_JOBS_
1. In the physics passage, condense the paragraph beginning "In physics, force is a crucial concept" into a short bulleted list that keeps its main facts.
2. Continue the physics passage on force and distance from where it stops.

_PASSAGE SHOWN_
These are the key concepts you need to understand to accurately answer the question.

Force
In physics, **force** is a crucial concept; it's what causes an object to change its motion. Force has both magnitude and direction, making it a vector quantity. When you lift something, like the child in the tree house lifting a dog, the force applied is often equal to the object's weight, assuming it's being moved vertically.
  • The **weight of the dog** acts as the force in this scenario. It is given as 22 Newtons (N), which tells us how much pull is needed to counteract gravity and lift the dog up.
  • Forces can be exerted in different directions, but in this problem, since the movement is vertical, they are aligned, evidenced by the fact that the angle involved is zero, simplifying our calculations significantly.
Understanding force in terms of weight and how it impacts movement allows us to move objects effectively and is foundational for many engineering and physics problems.
Distance
**Distance** refers to how far an object has moved, and it plays a direct role in determining work done. In this context, it's about the path length over which the force is applied.
  • For the tree house scenario, the child lifts the dog a total of 4.7 meters (m). This is the vertical distance that matters for calculating work.

(Entries contained in a dataset)
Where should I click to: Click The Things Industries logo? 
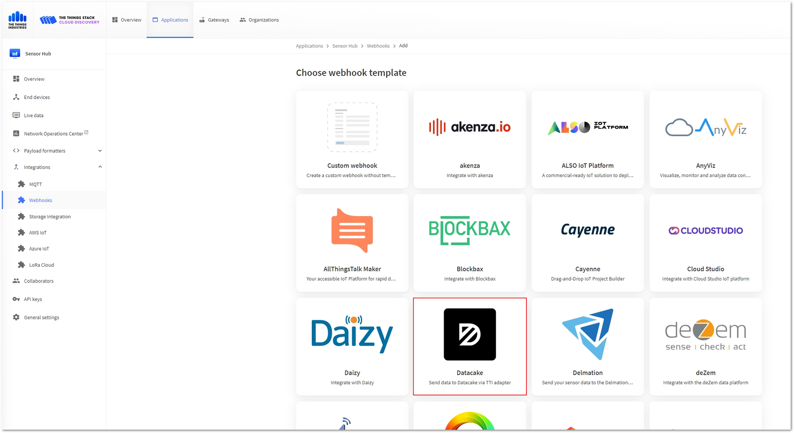tap(17, 20)
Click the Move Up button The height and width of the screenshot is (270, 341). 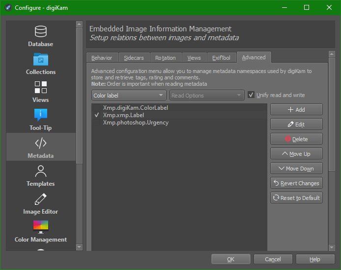[296, 154]
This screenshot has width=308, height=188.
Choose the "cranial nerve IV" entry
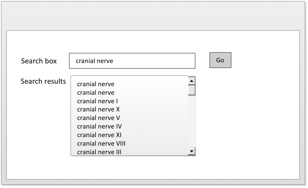tap(99, 126)
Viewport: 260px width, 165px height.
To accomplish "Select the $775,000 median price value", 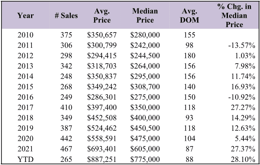I will click(x=145, y=159).
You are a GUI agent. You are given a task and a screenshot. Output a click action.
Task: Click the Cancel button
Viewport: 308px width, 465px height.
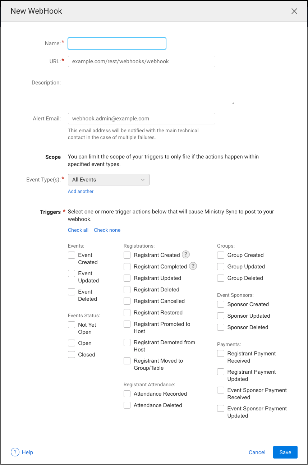click(257, 452)
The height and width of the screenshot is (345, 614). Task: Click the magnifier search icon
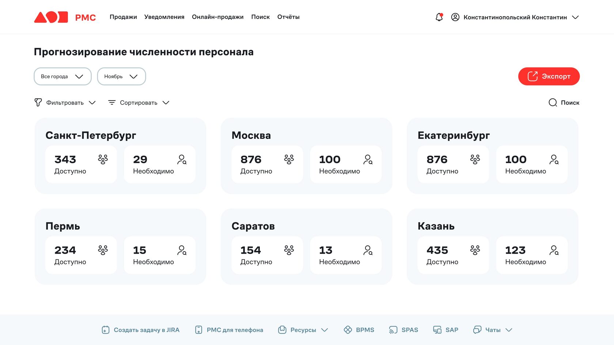click(x=553, y=103)
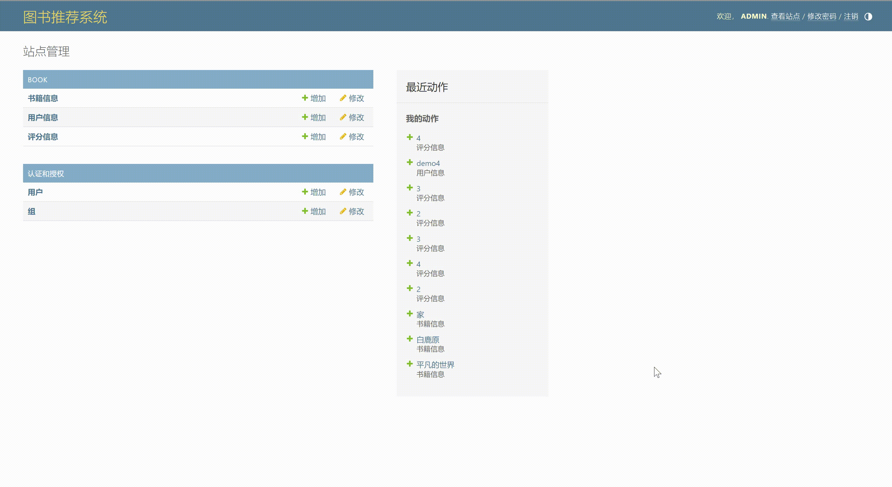Click the pencil icon in 评分信息 row

(x=343, y=136)
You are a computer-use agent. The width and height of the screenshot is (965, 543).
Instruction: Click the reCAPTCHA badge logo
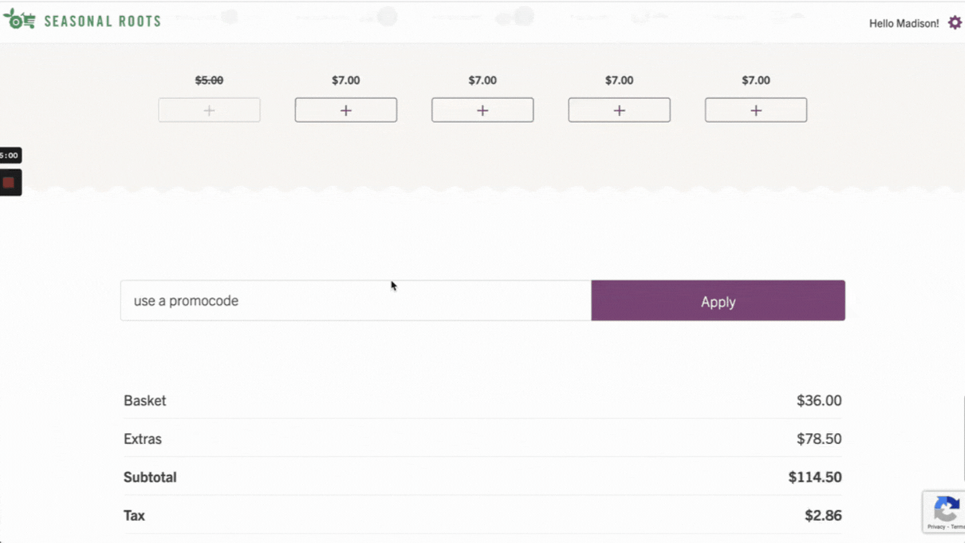click(946, 509)

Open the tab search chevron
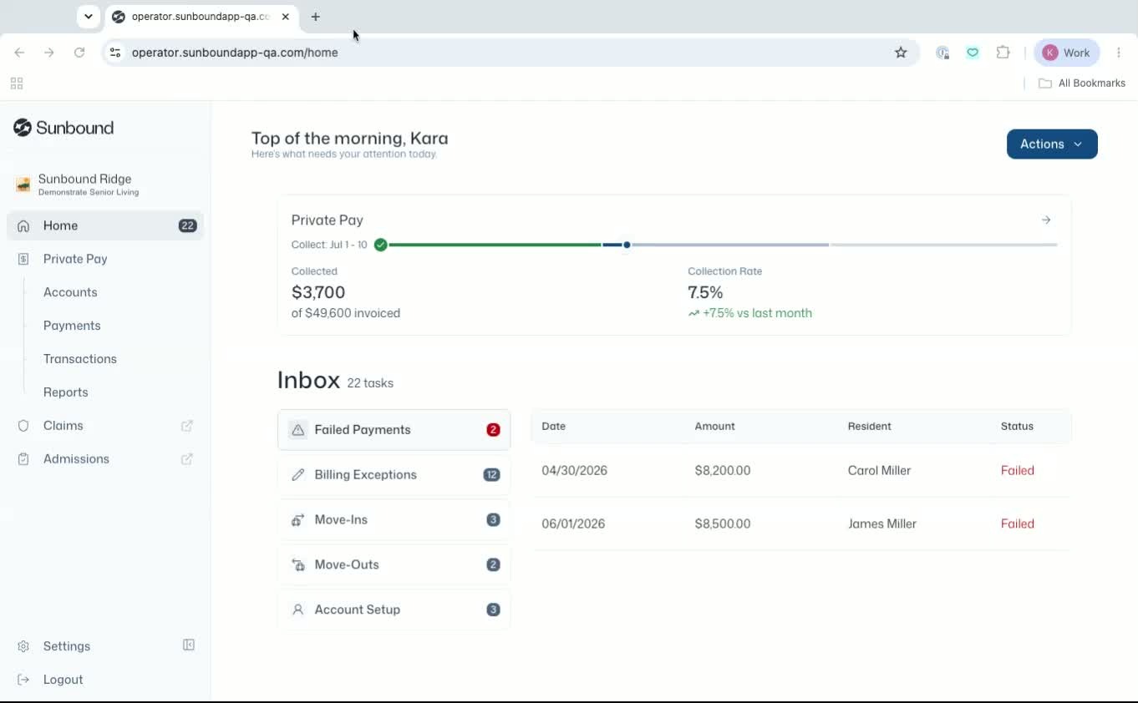[x=89, y=17]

_EXERCISE RESPONSES_
1.
- Force causes an object to change its motion.
- It has both magnitude and direction, so it is a vector quantity.
- When an object is lifted vertically, as when the child in the tree house lifts a dog, the applied force is often equal to the object's weight.

2.
  • The greater the distance over which a force is applied, the more work is required. However, if the movement is against force (e.g., against gravity), more energy or work is needed.
Distance doesn't carry direction, unlike displacement in physics, which is why it's considered a scalar quantity. Here, it helps multiply with force to determine the work, assuming constant force and no special angles involved.
Angle
The concept of **angle** is integral when analyzing work in physics because it dictates how effectively a force contributes to motion. In mathematical terms, this is captured by the cosine of the angle between the force direction and the direction of movement.
  • In our problem, the angle \( \theta \) is 0 degrees, meaning the force is applied directly along the line of movement, vertically.
  • When the angle is 0, \( \cos(0) = 1 \), which means the entire force contributes to doing work on the object being moved.
  • If the angle were different, such as if the rope was pulling the basket at an angle, the effective force would be \( F \times \cos(\theta) \), reducing the work done because only part of the force would be moving the object in the desired direction.
Knowing how angles affect force application is essential in fields like engineering, where optimizing force to achieve maximum effectiveness is often critical.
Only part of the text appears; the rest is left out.